A type of compelling estrangement can emerge, I think; one that is keenly felt here in two small paintings, Liturgies I and II. These depict the artist as he steadies an upturned wooden chair across his hunched shoulder, the nape of his neck, and the back of his head. In a sense, the compositions are comic: the artist as sitter in topsy-turvy self-portraits, or perhaps still lifes of a chair that has been perched on a plinth made of painter. But the works have a sense of gravity, too, in how they force us think about how the body takes its bearings – and how integral that is to the making of art. In Liturgies II, painter and chair together cast a monstrous shadow on a canvas that is propped behind them: it looks like both a preliminary sketch for a painting and some kind of obstacle to starting one.

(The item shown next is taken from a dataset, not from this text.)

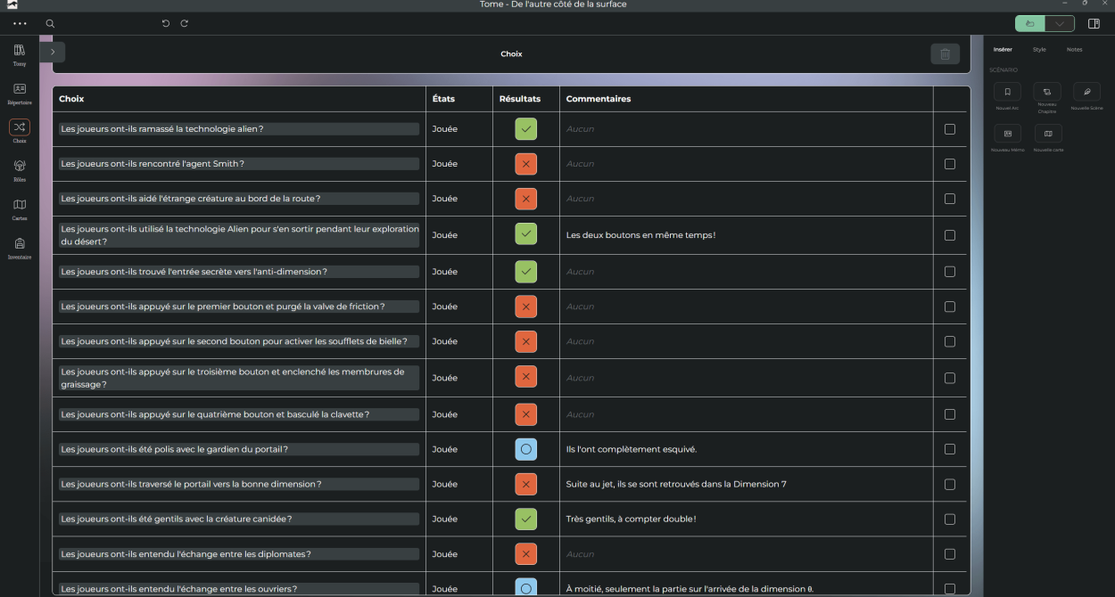The image size is (1115, 597).
Task: Open the Répertoire section in the sidebar
Action: (20, 90)
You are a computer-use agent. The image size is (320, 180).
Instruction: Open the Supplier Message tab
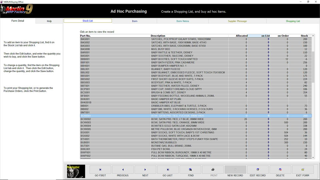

And then, in many of the 11 paintings exhibited here, one senses another type of orientation: of an artist positioning himself in the physical and intellectual space of his city, and testing its bounds from within the confines of his studio walls. The improvised but fastidious sculptural set-ups depicted in these paintings bring to mind the makeshift installations and objects devised by artists of the arte povera movement – figures who continue to dominate artistic perceptions and production in Turin some 45 years after they were first grouped together by the Italian critic Germano Celant. (The Fondazione Merz is among Turin’s major institutions, while Giuseppe Penone still works in the city and Michelangelo Pistoletto works between Turin and the Piedmont town of Biella.)

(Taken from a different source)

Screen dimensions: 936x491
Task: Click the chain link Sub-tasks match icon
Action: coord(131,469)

The calling card of art povera was the use of simple, often raw materials; a turn away from traditional media, in other words, and not least among them paint. In this context, Cerutti’s fixation on the modest object – two nails enlarged and positioned point to point; a bent sheet of metal arcing against a wall; a pair of upended headlights from a vintage Fiat – feels like both a mark of respect and an attitude of defiance. That defiance is stated brilliantly in Cerutti’s application of the paint itself. In his hands, this is a medium that can unsettle the solidity of things: through overpainting, so that ghostly objects from discarded paintings show through another image on the surface of the canvas (as in Extension II); with ostensibly coarse brushstrokes that disrupt the spatial logic of a composition (as in Reaching); or with effects of light and shade that seem to sublimate sturdy objects into shadows (as in the frame of the stepladder in Flexors III). And these effects are about balance, too – objects poised but also unstable, painted on the verge of losing their shape.
Cerutti’s paintings have an equilibrium, however contingent, the significance of which reaches far beyond the frugal arrangement of objects in a bare studio. Theirs is an arte povera transformed into something rich and strange.
‘Proprioception’ is an Artuner exhibition at the Italian Cultural Institute, London, until 13 May.